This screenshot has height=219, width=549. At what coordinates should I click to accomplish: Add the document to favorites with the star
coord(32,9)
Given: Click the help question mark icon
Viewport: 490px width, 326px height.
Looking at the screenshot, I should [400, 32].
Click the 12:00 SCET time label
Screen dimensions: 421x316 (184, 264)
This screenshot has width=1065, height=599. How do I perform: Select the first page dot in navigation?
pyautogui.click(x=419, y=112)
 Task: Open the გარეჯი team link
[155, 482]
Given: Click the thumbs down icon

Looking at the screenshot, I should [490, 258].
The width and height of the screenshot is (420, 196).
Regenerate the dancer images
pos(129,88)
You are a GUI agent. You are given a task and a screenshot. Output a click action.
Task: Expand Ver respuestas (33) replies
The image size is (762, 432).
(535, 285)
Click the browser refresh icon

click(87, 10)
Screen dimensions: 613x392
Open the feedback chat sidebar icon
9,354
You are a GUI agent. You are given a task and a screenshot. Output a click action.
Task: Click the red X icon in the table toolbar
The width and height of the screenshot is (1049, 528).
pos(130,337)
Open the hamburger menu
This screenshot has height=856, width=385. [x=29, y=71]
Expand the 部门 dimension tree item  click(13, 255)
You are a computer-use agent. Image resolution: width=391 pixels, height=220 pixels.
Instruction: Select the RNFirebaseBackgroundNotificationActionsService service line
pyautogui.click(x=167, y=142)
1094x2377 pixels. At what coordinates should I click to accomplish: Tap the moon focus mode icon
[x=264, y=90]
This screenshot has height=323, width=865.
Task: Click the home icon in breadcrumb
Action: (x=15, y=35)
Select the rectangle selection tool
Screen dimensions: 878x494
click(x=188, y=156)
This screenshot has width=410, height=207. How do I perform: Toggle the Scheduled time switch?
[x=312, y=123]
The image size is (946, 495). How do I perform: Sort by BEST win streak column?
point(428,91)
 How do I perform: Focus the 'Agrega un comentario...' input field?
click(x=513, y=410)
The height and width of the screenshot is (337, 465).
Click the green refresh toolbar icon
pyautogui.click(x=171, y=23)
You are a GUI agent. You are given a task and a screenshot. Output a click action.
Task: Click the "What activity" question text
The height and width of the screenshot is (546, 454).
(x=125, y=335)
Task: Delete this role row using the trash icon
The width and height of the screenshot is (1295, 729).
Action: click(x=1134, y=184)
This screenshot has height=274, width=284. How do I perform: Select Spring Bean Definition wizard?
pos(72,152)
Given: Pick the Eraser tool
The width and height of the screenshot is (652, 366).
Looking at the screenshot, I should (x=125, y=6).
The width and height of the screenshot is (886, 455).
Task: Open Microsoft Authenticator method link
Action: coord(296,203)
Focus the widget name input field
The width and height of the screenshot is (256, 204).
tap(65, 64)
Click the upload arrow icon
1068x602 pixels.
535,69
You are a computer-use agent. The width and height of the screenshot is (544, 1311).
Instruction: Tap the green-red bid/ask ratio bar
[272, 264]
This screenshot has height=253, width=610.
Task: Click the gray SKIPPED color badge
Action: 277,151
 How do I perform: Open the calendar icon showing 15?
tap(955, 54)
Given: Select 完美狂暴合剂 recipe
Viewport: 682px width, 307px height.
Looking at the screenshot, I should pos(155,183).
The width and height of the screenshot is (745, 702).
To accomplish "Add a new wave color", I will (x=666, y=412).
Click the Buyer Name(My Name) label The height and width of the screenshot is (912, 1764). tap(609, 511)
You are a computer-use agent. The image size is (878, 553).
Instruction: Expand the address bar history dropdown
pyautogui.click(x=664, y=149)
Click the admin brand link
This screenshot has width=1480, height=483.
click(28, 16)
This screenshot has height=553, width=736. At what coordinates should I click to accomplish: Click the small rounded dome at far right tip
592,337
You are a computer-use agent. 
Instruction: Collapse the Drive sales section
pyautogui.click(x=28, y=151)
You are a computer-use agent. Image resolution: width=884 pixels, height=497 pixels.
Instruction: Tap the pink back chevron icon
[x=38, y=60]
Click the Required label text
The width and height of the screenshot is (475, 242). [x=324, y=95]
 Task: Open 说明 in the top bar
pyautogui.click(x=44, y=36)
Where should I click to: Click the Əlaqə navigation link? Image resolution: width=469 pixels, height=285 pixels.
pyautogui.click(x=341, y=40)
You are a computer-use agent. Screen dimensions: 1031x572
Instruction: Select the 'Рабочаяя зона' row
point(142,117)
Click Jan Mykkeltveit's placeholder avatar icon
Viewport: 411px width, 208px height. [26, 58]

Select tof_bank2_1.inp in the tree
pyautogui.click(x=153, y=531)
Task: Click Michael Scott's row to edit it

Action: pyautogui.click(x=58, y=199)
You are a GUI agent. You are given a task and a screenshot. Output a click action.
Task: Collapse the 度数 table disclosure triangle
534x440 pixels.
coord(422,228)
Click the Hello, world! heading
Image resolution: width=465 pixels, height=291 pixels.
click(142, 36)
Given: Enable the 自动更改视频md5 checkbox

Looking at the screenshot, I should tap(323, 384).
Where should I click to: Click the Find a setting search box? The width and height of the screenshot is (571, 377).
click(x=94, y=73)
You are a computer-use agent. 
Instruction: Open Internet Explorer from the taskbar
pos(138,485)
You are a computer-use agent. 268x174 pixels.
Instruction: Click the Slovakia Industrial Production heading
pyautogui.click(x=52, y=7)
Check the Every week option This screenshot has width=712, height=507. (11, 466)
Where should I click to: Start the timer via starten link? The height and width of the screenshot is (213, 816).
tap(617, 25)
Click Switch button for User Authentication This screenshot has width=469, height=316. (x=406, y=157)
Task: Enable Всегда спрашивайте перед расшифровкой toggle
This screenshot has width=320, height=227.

********

• Aim of the task
Each record above is to be written out again exactly.

• Worked solution
This screenshot has height=219, width=549. At what coordinates should I click to accomplish: Add the document to favorites with the star
coord(32,9)
Given: Click the help question mark icon
Viewport: 490px width, 326px height.
Looking at the screenshot, I should [400, 32].
Click the 12:00 SCET time label
Screen dimensions: 421x316 (184, 264)
This screenshot has width=1065, height=599. How do I perform: Select the first page dot in navigation?
pyautogui.click(x=419, y=112)
 Task: Open the გარეჯი team link
[155, 482]
Given: Click the thumbs down icon

Looking at the screenshot, I should [490, 258].
The width and height of the screenshot is (420, 196).
Regenerate the dancer images
pos(129,88)
You are a GUI agent. You are given a task and a screenshot. Output a click action.
Task: Expand Ver respuestas (33) replies
The image size is (762, 432).
(535, 285)
Click the browser refresh icon

click(87, 10)
Screen dimensions: 613x392
Open the feedback chat sidebar icon
9,354
You are a GUI agent. You are given a task and a screenshot. Output a click action.
Task: Click the red X icon in the table toolbar
The width and height of the screenshot is (1049, 528).
pos(130,337)
Open the hamburger menu
This screenshot has height=856, width=385. [x=29, y=71]
Expand the 部门 dimension tree item  click(13, 255)
You are a computer-use agent. Image resolution: width=391 pixels, height=220 pixels.
Instruction: Select the RNFirebaseBackgroundNotificationActionsService service line
pyautogui.click(x=167, y=142)
1094x2377 pixels. At what coordinates should I click to accomplish: Tap the moon focus mode icon
[x=264, y=90]
This screenshot has height=323, width=865.
Task: Click the home icon in breadcrumb
Action: (x=15, y=35)
Select the rectangle selection tool
Screen dimensions: 878x494
click(x=188, y=156)
This screenshot has width=410, height=207. How do I perform: Toggle the Scheduled time switch?
[x=312, y=123]
The image size is (946, 495). How do I perform: Sort by BEST win streak column?
point(428,91)
 How do I perform: Focus the 'Agrega un comentario...' input field?
click(x=513, y=410)
The height and width of the screenshot is (337, 465).
Click the green refresh toolbar icon
pyautogui.click(x=171, y=23)
You are a GUI agent. You are given a task and a screenshot. Output a click action.
Task: Click the "What activity" question text
The height and width of the screenshot is (546, 454).
(x=125, y=335)
Task: Delete this role row using the trash icon
The width and height of the screenshot is (1295, 729).
Action: click(x=1134, y=184)
This screenshot has height=274, width=284. How do I perform: Select Spring Bean Definition wizard?
pos(72,152)
Given: Pick the Eraser tool
The width and height of the screenshot is (652, 366).
Looking at the screenshot, I should (x=125, y=6).
The width and height of the screenshot is (886, 455).
Task: Open Microsoft Authenticator method link
Action: coord(296,203)
Focus the widget name input field
The width and height of the screenshot is (256, 204).
tap(65, 64)
Click the upload arrow icon
1068x602 pixels.
535,69
You are a computer-use agent. The width and height of the screenshot is (544, 1311).
Instruction: Tap the green-red bid/ask ratio bar
[272, 264]
This screenshot has height=253, width=610.
Task: Click the gray SKIPPED color badge
Action: 277,151
 How do I perform: Open the calendar icon showing 15?
tap(955, 54)
Given: Select 完美狂暴合剂 recipe
Viewport: 682px width, 307px height.
Looking at the screenshot, I should pos(155,183).
The width and height of the screenshot is (745, 702).
To accomplish "Add a new wave color", I will (x=666, y=412).
Click the Buyer Name(My Name) label The height and width of the screenshot is (912, 1764). tap(609, 511)
You are a computer-use agent. The image size is (878, 553).
Instruction: Expand the address bar history dropdown
pyautogui.click(x=664, y=149)
Click the admin brand link
This screenshot has width=1480, height=483.
click(28, 16)
This screenshot has height=553, width=736. At what coordinates should I click to accomplish: Click the small rounded dome at far right tip
592,337
You are a computer-use agent. 
Instruction: Collapse the Drive sales section
pyautogui.click(x=28, y=151)
You are a computer-use agent. Image resolution: width=884 pixels, height=497 pixels.
Instruction: Tap the pink back chevron icon
[x=38, y=60]
Click the Required label text
The width and height of the screenshot is (475, 242). [x=324, y=95]
 Task: Open 说明 in the top bar
pyautogui.click(x=44, y=36)
Where should I click to: Click the Əlaqə navigation link? Image resolution: width=469 pixels, height=285 pixels.
pyautogui.click(x=341, y=40)
You are a computer-use agent. Screen dimensions: 1031x572
Instruction: Select the 'Рабочаяя зона' row
point(142,117)
Click Jan Mykkeltveit's placeholder avatar icon
Viewport: 411px width, 208px height. [26, 58]

Select tof_bank2_1.inp in the tree
pyautogui.click(x=153, y=531)
Task: Click Michael Scott's row to edit it

Action: pyautogui.click(x=58, y=199)
You are a GUI agent. You are given a task and a screenshot. Output a click action.
Task: Collapse the 度数 table disclosure triangle
534x440 pixels.
coord(422,228)
Click the Hello, world! heading
Image resolution: width=465 pixels, height=291 pixels.
click(142, 36)
Given: Enable the 自动更改视频md5 checkbox

Looking at the screenshot, I should tap(323, 384).
Where should I click to: Click the Find a setting search box? The width and height of the screenshot is (571, 377).
click(x=94, y=73)
You are a computer-use agent. 
Instruction: Open Internet Explorer from the taskbar
pos(138,485)
You are a computer-use agent. 268x174 pixels.
Instruction: Click the Slovakia Industrial Production heading
pyautogui.click(x=52, y=7)
Check the Every week option This screenshot has width=712, height=507. (11, 466)
Where should I click to: Start the timer via starten link? The height and width of the screenshot is (213, 816).
tap(617, 25)
Click Switch button for User Authentication This screenshot has width=469, height=316. (x=406, y=157)
Task: Enable Всегда спрашивайте перед расшифровкой toggle
This screenshot has width=320, height=227.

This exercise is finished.